The garden at Nanzen-in Temple is a classic strolling pond garden of the medieval period.
Today it retains much of its original atmosphere of profound tranquility surrounded in deep forestry.
The Strolling Pond Garden
In the beginning, there was water. Originally a seabed, the Kyoto Basin was gradually formed from earth flowing off the mountains and tectonic uplift over several millennia, resulting in abundant pond sources that well up from underground springs. So it wasn’t very long after the imperial capital’s founding in 794 that Kyoto’s court nobility began exploring the possibilities of moving around their pond gardens on boats and eventually of strolling through them over bridges. Intentionally or unintentionally, a garden tradition with profound potential for suggesting scenic transition and movement was born.
In the Japanese garden tradition, then, the strolling pond garden (chisen kaiyushiki teien) is so classically ubiquitous that it does not belong strictly to any genre or era. It’s more like a recurring design concept based not on viewing the garden from a single direction, but of entertaining guests with viewpoints that change as they walk around. Thirteenth century scroll paintings of the Diary of Murasaki Shikibu, famed eleventh century author of the Tale of Genji, depict the boat parties that Kyoto nobility held in their gardens. The fourteenth century saw the strolling pond garden’s emergence as a motif used to connect different together reception spaces along a circuitous garden path. And the seventeenth century witnessed the strolling pond garden’s evolution into a virtual compendium of Japanese garden styles, fusing together elements from pond gardens, dry landscape gardens and tea gardens, while transporting guests to a different world through representations of “famous scenes” (nadokoro) enjoyed while promenading the pond. This maximalist approach to the stroll garden reached its peak in the expansive “daimyo gardens” built by Japan’s domanial lords during the Edo period (1603-1868). By contrast, Japan’s modern period eschewed such grandiose symbolism in favor of strolling pond gardens that situated guests in familiar naturalist landscapes reproduced at their full scale.

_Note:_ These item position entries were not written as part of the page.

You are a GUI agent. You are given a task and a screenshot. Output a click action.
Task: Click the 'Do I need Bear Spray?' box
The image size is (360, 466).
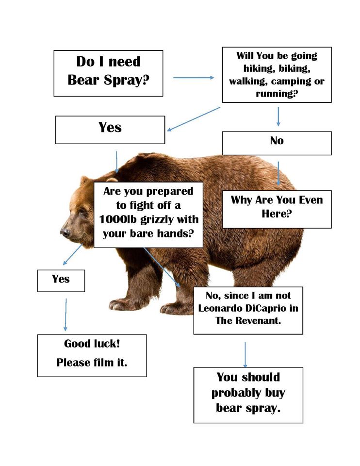pyautogui.click(x=108, y=73)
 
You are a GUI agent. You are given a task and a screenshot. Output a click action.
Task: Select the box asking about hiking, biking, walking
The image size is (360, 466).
pyautogui.click(x=277, y=75)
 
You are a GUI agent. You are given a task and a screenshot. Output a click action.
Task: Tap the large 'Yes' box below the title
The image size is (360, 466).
pyautogui.click(x=110, y=130)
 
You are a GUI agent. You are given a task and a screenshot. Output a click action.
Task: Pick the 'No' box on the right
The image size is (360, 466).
pyautogui.click(x=277, y=143)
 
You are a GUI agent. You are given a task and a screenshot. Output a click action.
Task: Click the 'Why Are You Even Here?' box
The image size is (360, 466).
pyautogui.click(x=277, y=209)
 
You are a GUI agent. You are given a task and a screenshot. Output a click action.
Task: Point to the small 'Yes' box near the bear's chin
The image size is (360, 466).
pyautogui.click(x=61, y=281)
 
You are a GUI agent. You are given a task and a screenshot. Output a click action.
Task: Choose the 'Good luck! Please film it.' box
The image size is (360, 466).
pyautogui.click(x=92, y=355)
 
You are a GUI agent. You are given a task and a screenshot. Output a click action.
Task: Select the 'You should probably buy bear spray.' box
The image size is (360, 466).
pyautogui.click(x=248, y=395)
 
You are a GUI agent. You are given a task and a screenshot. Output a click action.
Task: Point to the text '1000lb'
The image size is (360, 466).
pyautogui.click(x=117, y=219)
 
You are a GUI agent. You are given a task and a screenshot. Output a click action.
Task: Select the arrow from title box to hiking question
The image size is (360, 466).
pyautogui.click(x=194, y=78)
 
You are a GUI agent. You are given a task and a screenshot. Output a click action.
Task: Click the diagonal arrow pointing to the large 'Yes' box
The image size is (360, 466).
pyautogui.click(x=194, y=119)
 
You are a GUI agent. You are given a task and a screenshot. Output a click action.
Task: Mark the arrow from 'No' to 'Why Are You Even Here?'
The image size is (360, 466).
pyautogui.click(x=278, y=173)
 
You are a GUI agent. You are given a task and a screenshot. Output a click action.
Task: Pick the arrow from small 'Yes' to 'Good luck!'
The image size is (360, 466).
pyautogui.click(x=65, y=315)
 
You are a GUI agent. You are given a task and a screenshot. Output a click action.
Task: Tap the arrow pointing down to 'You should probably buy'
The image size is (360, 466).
pyautogui.click(x=245, y=354)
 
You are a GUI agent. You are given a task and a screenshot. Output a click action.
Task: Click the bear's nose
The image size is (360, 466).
pyautogui.click(x=65, y=232)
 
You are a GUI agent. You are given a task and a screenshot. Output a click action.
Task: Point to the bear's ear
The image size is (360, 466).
pyautogui.click(x=85, y=180)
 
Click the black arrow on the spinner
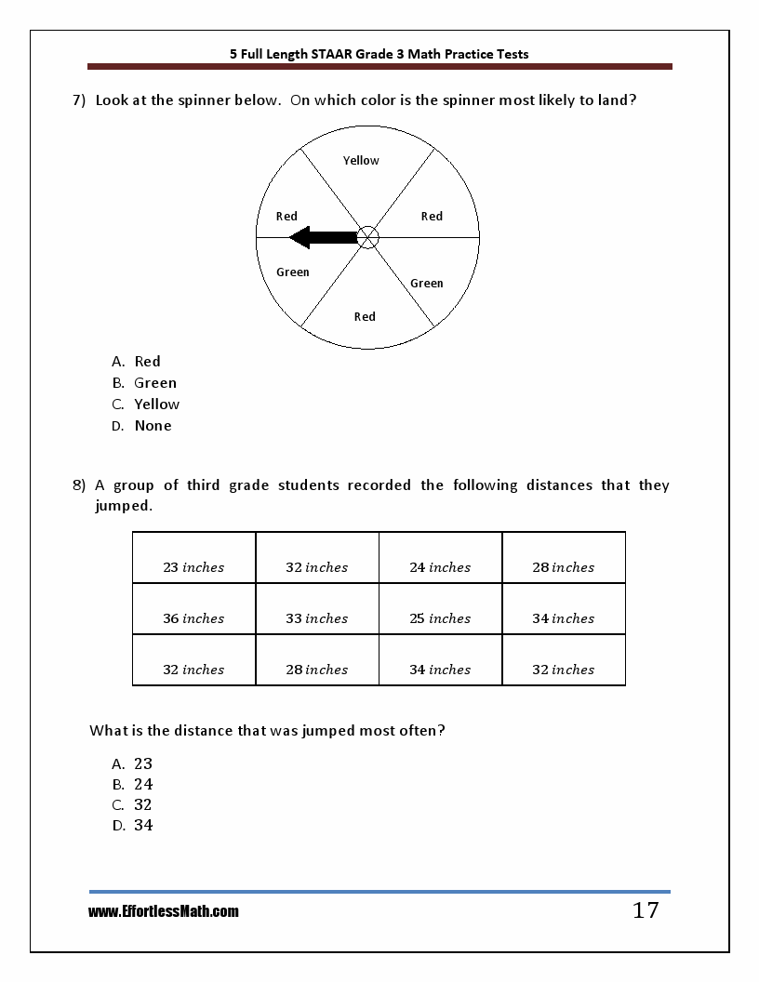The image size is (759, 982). (x=321, y=238)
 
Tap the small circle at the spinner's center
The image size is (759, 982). (x=368, y=238)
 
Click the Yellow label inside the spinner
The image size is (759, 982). (x=361, y=161)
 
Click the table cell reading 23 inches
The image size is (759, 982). (x=193, y=567)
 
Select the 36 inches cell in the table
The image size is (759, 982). (x=193, y=618)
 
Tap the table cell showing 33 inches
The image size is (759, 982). (x=316, y=618)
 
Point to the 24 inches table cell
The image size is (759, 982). (x=440, y=567)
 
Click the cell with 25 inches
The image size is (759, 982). (x=440, y=618)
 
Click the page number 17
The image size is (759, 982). (x=646, y=911)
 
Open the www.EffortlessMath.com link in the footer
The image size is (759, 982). (x=164, y=912)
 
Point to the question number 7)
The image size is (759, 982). (x=79, y=100)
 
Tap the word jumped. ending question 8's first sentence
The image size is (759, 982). (x=123, y=506)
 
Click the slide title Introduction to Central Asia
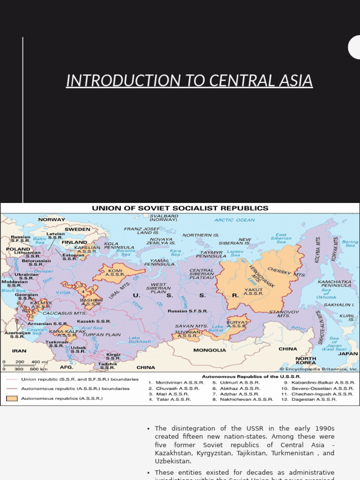click(x=189, y=81)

Depending on their owner’s tastes and how they are intended to be used, strolling pond gardens can take on any number of forms today. Over the years, however, one thing that has remained constant is that the cost and skill required for watering and draining these ponds has spurred constant technical innovation in each age. Thus, creating environmentally and aesthetically viable strolling pond gardens today requires a technical know-how that is informed by a complete knowledge of this history.
Keihanna Commemorative Park's Suikei-en Garden is a cutting-edge strolling pond garden created using
modern technology in 1995 for the 1,200th anniversary of Kyoto’s founding.